Founded in 2010 in the mold of United Way and Jewish Federations of North America, and headquartered in Chicago, Illinois, Pillars is focused on funding secular non-profit programs supporting American Muslims in media, public relations, and leadership development. It is one of the largest funders of Muslim issues in the United States.

Governance
Pillars Fund is governed by a Board of Advisors, many of whom are prominent American Muslims.

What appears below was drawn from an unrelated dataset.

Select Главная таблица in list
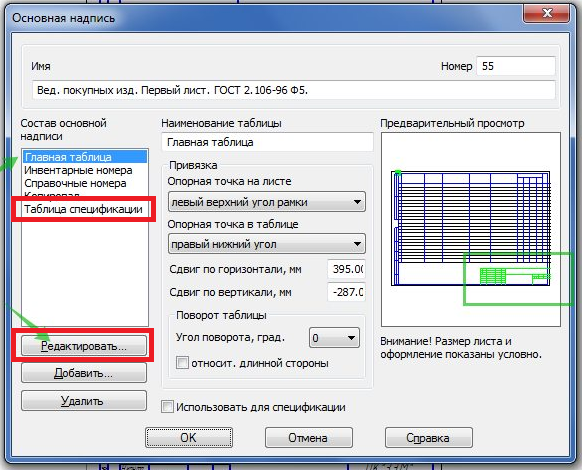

The organization makes particular effort to ensure that donations go to projects that would not elicit controversy.

Executive Directors
 Kashif Shaikh (2010–present)

Fundraising
Pillars Fund was founded as a giving circle  housed under the Chicago Community Trust in 2010 and became an independent entity in 2016. It raised a million dollars in 2016.

Institutional funders
Ford Foundation
Nathan Cummings Foundation
Open Society Foundations
W. K. Kellogg Foundation

Spending
Pillars Fund funds a variety of approaches towards its stated goal of "amplifying the leadership, narratives and talents of American Muslims," with stated program areas of rights, wellness, understanding and leadership.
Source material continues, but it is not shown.